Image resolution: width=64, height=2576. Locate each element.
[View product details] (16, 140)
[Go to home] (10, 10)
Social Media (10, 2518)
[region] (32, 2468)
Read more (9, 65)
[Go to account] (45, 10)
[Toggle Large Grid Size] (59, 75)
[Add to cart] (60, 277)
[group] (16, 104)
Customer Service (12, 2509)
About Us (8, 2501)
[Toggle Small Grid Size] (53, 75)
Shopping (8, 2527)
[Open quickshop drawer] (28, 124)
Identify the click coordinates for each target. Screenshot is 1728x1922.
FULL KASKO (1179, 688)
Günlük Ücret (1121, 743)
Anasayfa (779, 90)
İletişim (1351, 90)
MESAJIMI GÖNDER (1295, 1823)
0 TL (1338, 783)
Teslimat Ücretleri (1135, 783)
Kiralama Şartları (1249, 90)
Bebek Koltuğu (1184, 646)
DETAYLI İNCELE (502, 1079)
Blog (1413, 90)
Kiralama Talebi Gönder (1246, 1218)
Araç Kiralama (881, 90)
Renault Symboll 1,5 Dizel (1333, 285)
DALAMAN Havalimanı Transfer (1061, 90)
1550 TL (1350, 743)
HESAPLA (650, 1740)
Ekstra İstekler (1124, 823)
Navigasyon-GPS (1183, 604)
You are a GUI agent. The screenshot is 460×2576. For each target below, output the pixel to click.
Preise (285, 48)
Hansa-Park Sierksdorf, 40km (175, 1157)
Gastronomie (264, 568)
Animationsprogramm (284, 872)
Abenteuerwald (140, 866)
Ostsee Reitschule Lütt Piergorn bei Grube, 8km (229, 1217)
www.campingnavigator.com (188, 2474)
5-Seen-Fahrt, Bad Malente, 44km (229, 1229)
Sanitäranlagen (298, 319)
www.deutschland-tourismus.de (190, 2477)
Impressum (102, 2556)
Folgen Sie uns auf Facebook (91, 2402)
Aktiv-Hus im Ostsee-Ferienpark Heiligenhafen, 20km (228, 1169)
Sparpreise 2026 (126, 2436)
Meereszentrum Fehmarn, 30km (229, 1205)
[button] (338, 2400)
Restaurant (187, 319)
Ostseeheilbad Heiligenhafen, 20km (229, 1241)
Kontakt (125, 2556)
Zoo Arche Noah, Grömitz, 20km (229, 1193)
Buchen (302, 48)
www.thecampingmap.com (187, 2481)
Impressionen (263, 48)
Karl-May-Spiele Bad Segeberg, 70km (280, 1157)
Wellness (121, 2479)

· · · · · · ·

What to work on: Look through the entries above. Copy out every line holding the word "target".

Task solution:
Identify the click coordinates for each target. Screenshot is 1728x1922.
You are a GUI agent. The screenshot is 460×2576. For each target below, output the pixel to click.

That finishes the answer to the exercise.